--- start of STORED DATA ---

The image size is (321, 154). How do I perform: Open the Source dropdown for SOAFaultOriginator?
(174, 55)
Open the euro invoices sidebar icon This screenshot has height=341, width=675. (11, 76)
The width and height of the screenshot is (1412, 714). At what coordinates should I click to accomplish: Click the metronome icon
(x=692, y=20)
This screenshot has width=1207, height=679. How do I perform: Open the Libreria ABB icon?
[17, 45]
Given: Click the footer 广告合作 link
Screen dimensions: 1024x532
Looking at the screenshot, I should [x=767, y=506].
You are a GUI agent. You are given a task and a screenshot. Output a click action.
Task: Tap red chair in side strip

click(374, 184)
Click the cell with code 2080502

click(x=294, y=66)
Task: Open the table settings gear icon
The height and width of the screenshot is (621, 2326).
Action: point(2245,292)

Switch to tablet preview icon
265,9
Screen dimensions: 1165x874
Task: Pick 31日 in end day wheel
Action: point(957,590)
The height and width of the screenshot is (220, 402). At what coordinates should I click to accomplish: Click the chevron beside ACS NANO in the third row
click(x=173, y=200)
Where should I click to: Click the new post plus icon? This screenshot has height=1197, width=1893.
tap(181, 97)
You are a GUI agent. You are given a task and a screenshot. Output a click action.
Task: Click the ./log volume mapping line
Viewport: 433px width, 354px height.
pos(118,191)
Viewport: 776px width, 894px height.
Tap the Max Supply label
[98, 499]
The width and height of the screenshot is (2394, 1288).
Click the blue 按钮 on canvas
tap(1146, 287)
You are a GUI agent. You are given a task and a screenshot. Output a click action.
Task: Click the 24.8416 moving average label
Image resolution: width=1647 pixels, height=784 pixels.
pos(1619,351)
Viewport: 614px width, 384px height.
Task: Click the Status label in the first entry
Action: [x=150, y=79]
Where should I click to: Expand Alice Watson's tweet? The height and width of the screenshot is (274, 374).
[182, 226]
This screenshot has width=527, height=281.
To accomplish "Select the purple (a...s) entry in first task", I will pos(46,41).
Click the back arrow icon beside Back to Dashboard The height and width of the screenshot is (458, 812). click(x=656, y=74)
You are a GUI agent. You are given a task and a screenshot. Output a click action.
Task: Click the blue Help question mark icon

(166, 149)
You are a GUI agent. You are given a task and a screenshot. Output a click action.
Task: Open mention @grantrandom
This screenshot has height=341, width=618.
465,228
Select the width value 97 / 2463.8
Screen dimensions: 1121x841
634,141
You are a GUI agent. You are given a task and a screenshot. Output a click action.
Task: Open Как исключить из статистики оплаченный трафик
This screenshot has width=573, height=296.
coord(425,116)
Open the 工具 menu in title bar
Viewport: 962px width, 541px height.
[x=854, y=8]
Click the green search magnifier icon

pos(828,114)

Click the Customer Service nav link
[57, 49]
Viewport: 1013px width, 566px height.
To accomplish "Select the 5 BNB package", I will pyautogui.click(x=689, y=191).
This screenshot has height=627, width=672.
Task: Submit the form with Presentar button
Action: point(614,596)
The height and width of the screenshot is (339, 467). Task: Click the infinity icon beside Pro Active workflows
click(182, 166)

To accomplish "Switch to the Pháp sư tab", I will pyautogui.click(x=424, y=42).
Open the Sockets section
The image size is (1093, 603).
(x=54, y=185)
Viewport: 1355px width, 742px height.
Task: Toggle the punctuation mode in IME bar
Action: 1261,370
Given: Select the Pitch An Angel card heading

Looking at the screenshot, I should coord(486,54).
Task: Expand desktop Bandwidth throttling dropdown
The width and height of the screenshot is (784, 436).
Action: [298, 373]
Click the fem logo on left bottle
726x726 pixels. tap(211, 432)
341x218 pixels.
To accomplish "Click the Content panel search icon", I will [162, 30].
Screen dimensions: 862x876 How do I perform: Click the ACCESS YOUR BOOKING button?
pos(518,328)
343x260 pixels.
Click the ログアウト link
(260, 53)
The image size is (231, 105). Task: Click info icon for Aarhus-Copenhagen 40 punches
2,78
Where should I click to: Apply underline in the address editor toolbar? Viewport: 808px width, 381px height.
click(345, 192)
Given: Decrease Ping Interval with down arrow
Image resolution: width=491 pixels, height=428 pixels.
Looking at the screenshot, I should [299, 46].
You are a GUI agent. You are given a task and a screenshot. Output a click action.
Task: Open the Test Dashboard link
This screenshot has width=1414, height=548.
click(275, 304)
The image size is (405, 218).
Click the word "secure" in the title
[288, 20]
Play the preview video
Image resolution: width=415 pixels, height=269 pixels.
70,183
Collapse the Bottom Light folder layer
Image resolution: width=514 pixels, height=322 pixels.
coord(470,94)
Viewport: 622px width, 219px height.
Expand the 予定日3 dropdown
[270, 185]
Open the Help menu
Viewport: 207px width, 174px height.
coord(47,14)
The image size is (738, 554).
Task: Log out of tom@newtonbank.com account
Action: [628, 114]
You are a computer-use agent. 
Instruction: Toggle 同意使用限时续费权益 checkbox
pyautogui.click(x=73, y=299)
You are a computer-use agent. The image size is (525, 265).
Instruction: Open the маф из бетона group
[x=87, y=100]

--- end of STORED DATA ---

» **JOB**
Pick out every line of the records that contains the string "dropdown" and copy each of those lines unchanged.

» **TASK OUTPUT**
The image size is (321, 154). How do I perform: Open the Source dropdown for SOAFaultOriginator?
Task: Expand desktop Bandwidth throttling dropdown
Expand the 予定日3 dropdown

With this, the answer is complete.